I glanced at Will, surprised.
“Peter? Yeah. He’s the closest thing I have to a dad.”
“I meant Jamie.”
I didn’t intend to leave a gaping pause, but he’d caught me off guard. “Of course. I wouldn’t be with him if I didn’t.”
He nodded.
“Are you in love with Fred?”
“No,” he said without hesitation. After a second he added, “I thought I might have been. But I’ve realized I’m not.”
I wanted to know how he figured that out and when, and why they were still together if that was the case. But asking those questions seemed dangerous. Instead, we both went quiet, and I watched the candlelight flicker against Will’s cheeks, getting lost in its hollows.
The rain fell harder, hitting the window sideways. Eventually, Will’s hand stilled.
“I’m worried you’re going to hate it,” he said.
“Honestly, me too.”
He shifted to the edge of the bed. I scooted beside him. I left a few inches of space between us, but I could feel the heat of his body, smell the rain in his hair and the paint on his clothes.
I leaned over the page, and there I was, captured in fine strokes of graphite, in shadow and light. The illustration was careful and detailed, the focus clearly on me, the bed and room blurring out around me. My chin rested on my knees, arms wrapped around my shins, feet bare. There was a slight upward slant to my lips, my eyes widened in a kind of secretive delight.
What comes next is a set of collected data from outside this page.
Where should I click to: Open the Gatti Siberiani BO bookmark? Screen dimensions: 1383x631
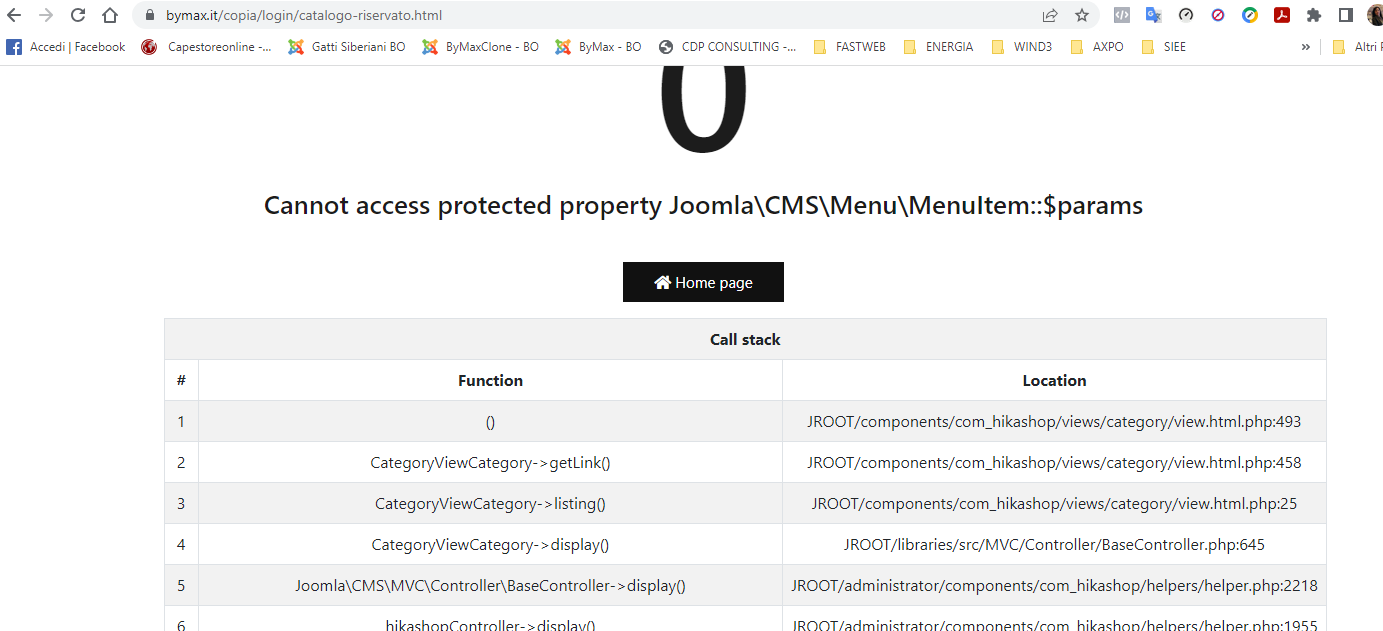(347, 47)
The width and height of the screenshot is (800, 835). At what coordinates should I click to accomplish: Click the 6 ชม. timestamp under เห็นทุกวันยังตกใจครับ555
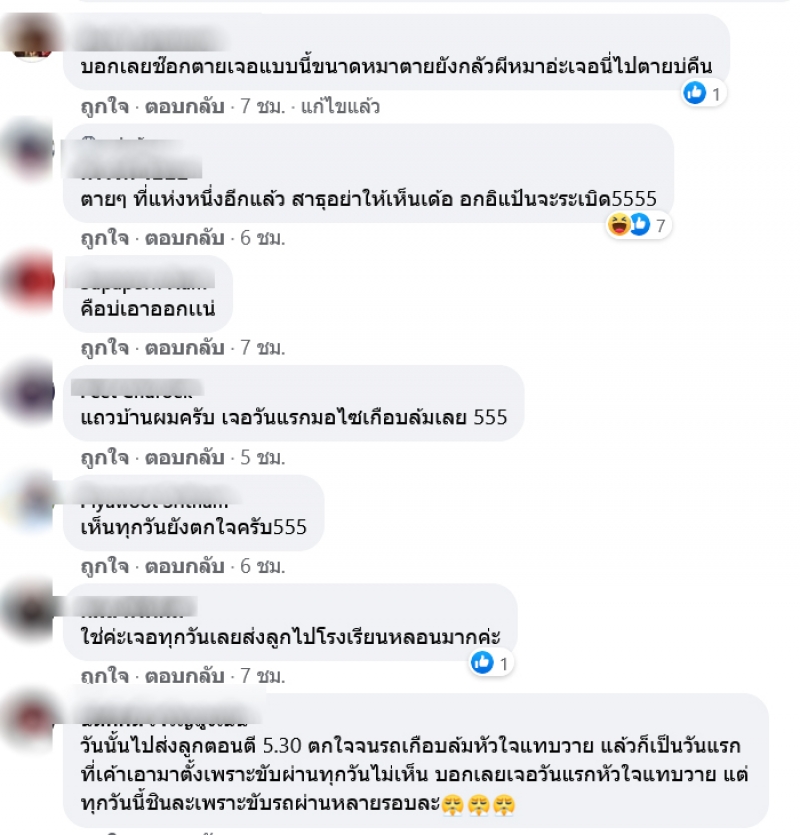263,566
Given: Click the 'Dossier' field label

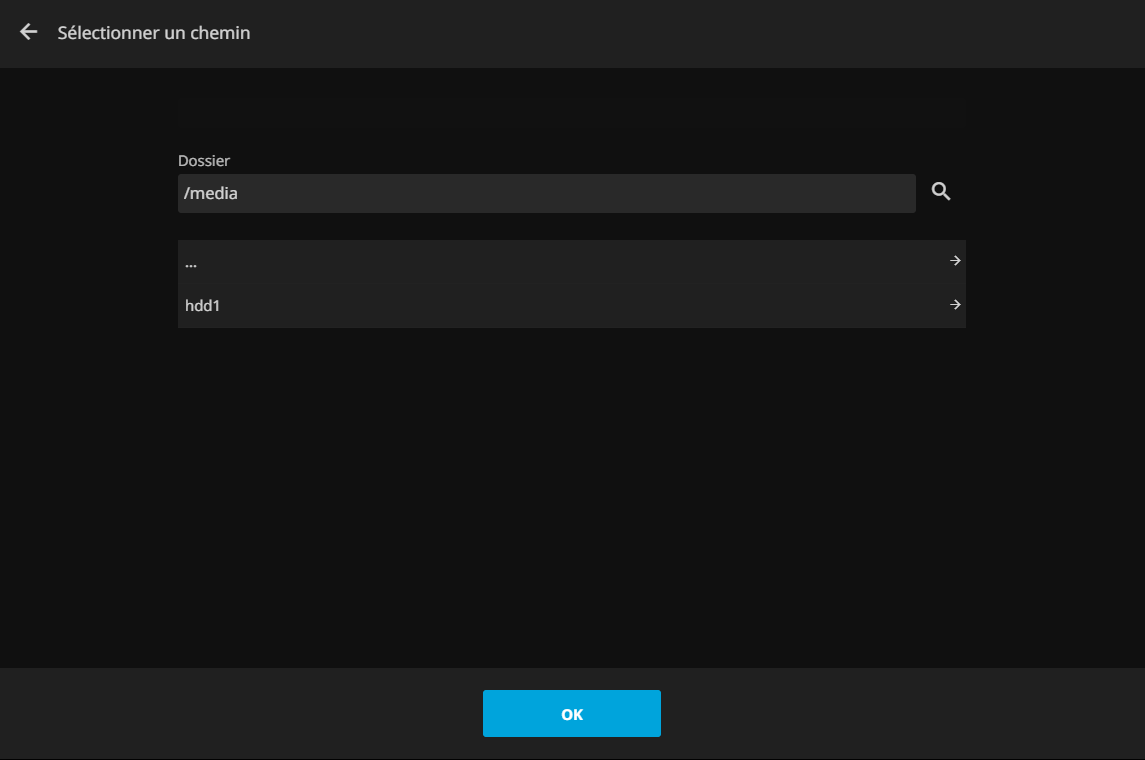Looking at the screenshot, I should [x=204, y=160].
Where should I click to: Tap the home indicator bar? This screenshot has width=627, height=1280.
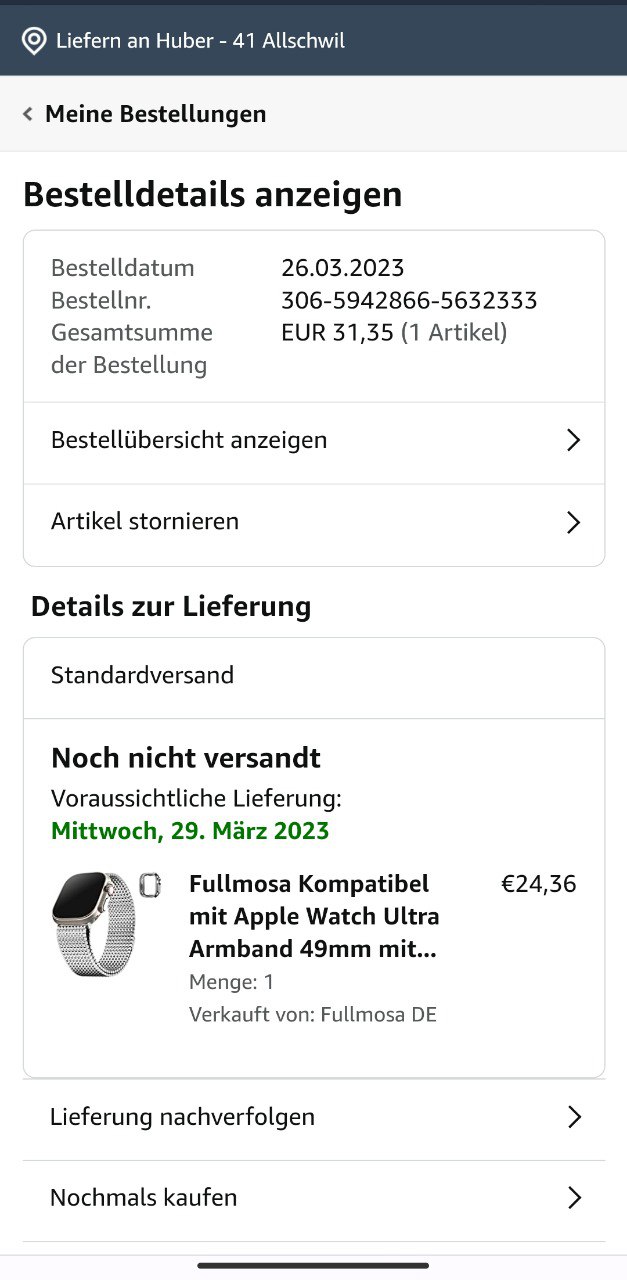[x=313, y=1265]
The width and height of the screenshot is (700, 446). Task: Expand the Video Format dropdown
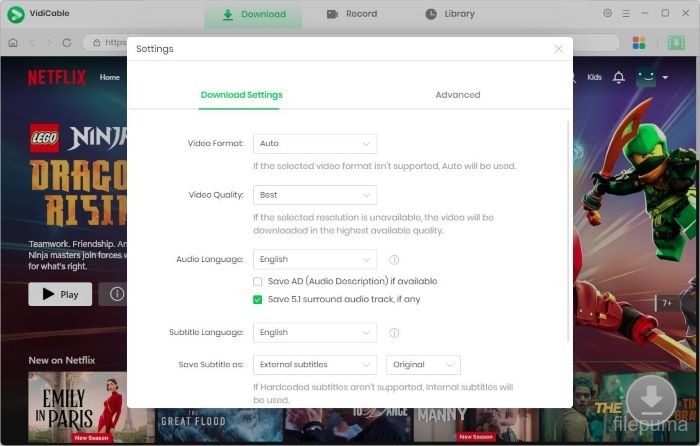click(x=314, y=144)
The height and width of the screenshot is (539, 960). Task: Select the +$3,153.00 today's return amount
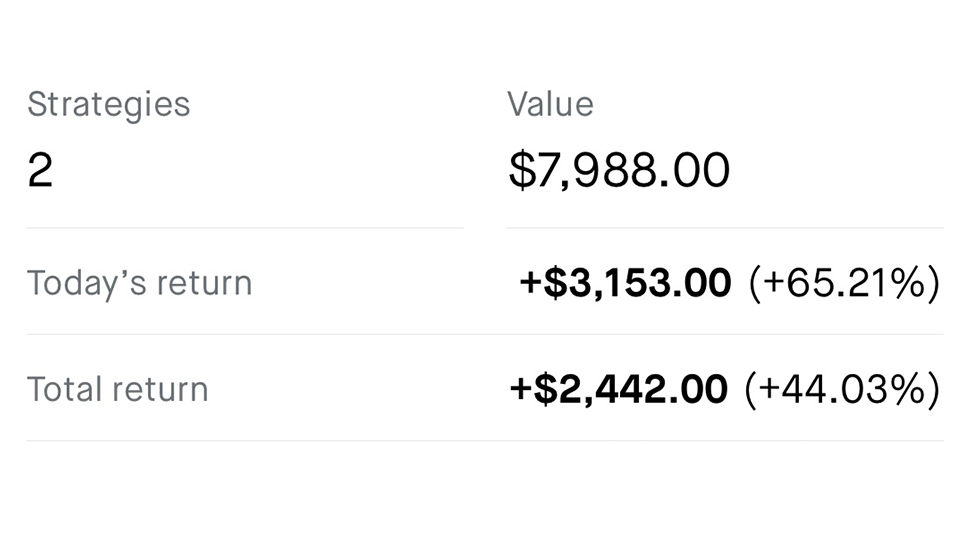625,283
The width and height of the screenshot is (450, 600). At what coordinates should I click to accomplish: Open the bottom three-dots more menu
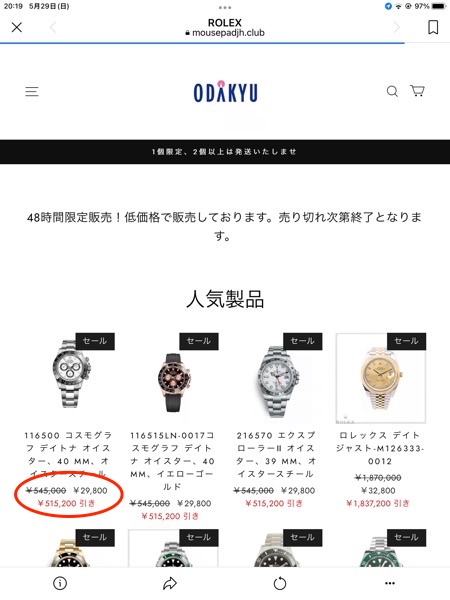click(x=390, y=583)
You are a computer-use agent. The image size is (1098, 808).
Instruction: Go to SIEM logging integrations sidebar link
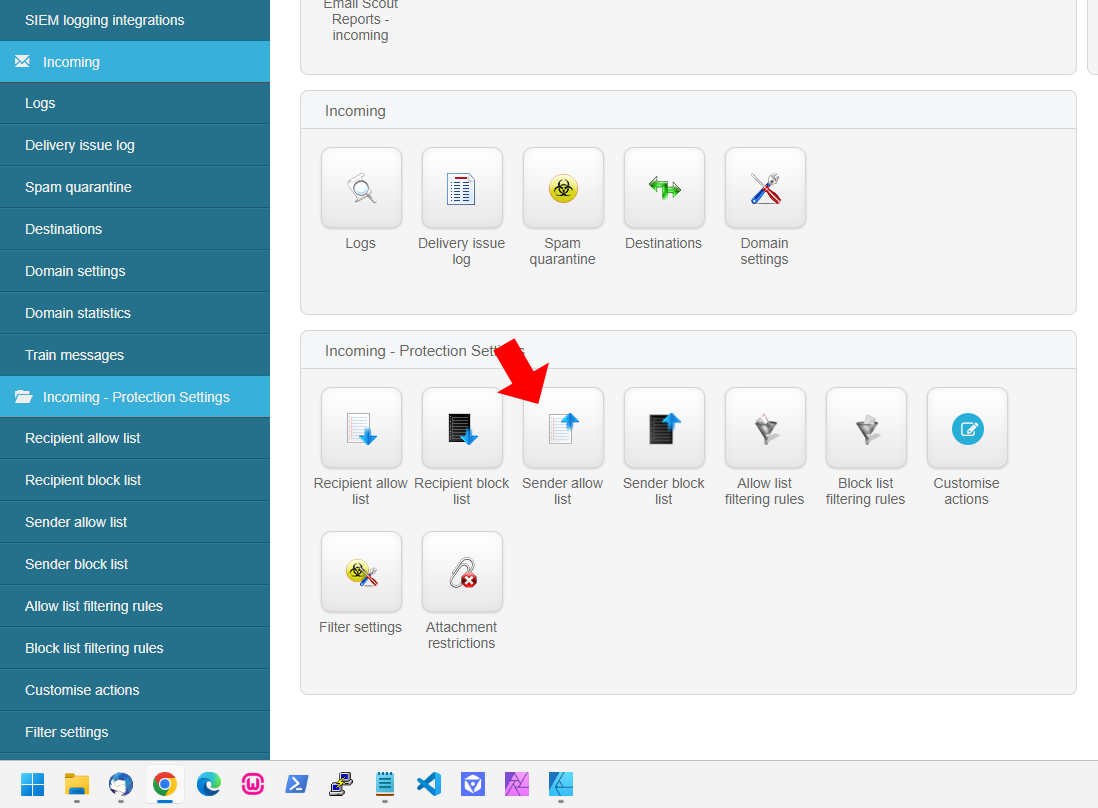coord(104,20)
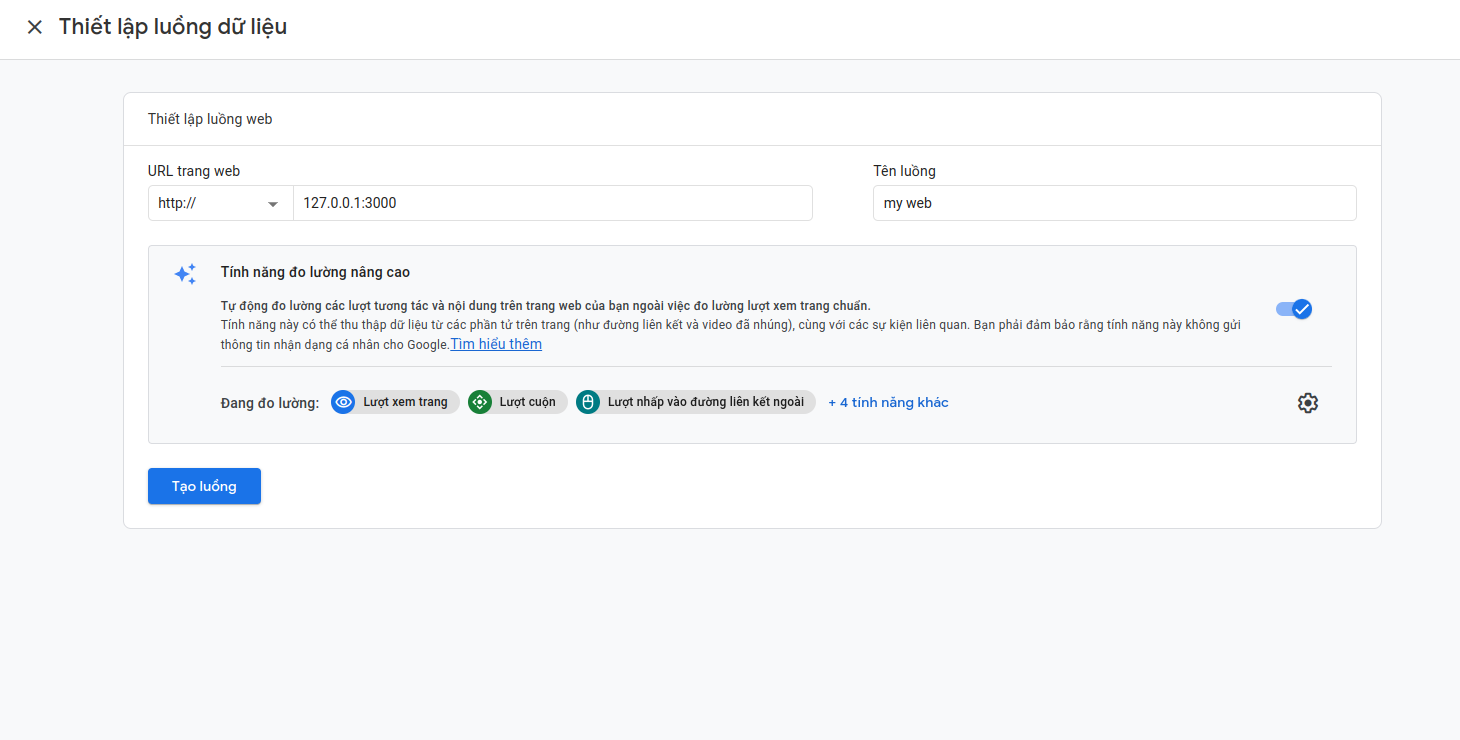Disable the enhanced measurement toggle

coord(1293,309)
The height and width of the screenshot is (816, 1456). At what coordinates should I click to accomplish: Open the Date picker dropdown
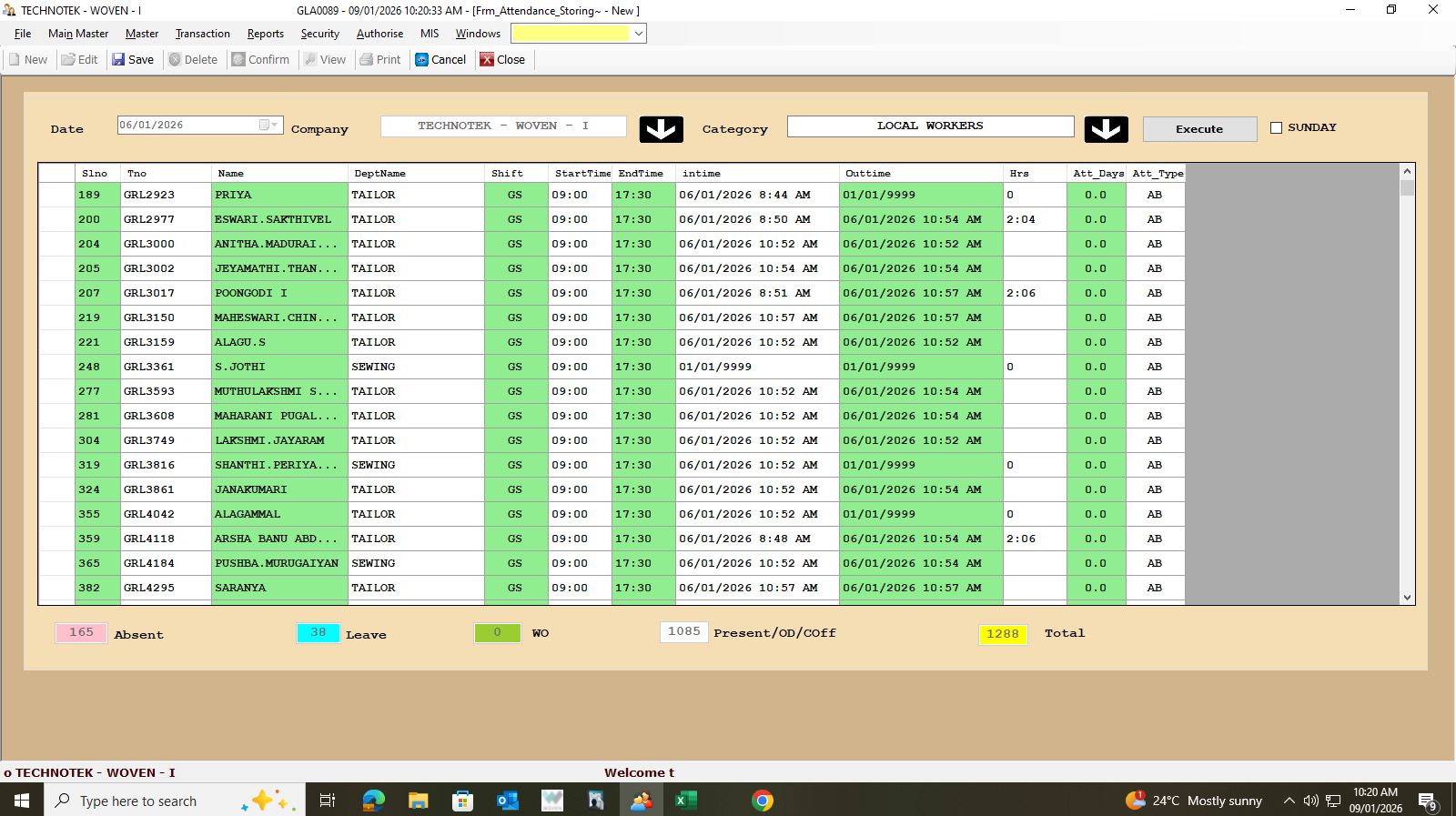pyautogui.click(x=273, y=126)
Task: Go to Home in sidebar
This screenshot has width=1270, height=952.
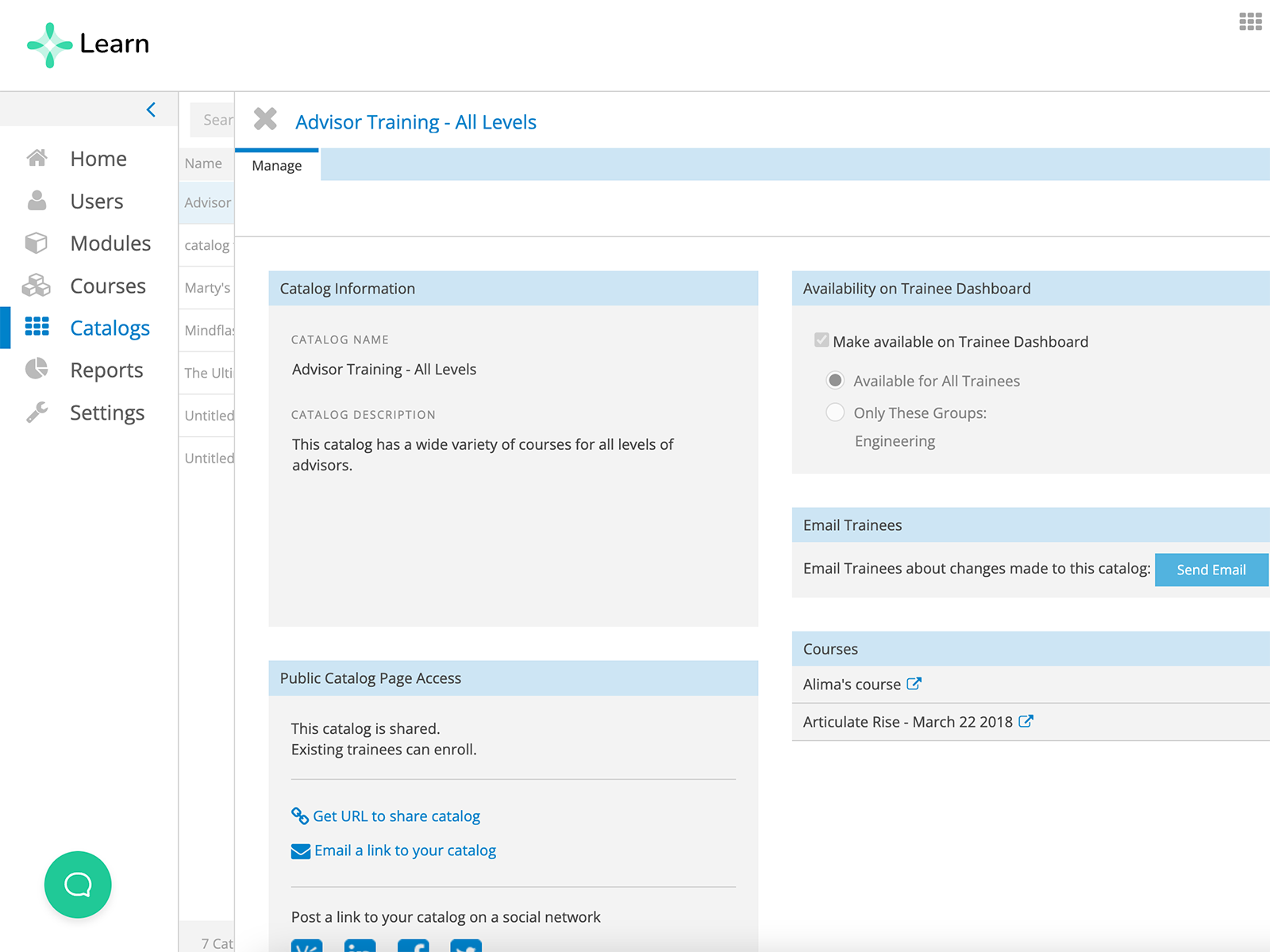Action: pyautogui.click(x=98, y=159)
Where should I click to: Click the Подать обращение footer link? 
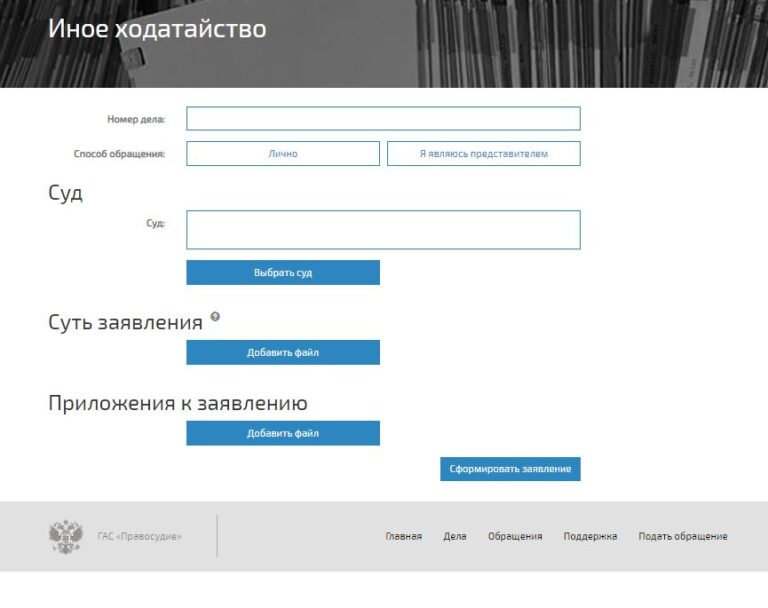click(x=683, y=537)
“You have this look when you’re excited about something—I was trying to get that.” He ducked his head so he could read the expression on my face. “Your nose was hard, too.”
“My nose?” I brushed my fingers over it.
“How did I do? Do you hate it?”
I shook my head. “No. It’s . . .” I wanted to explain how it felt as if no one had really seen me before that moment, but all I came up with was, “It’s me.”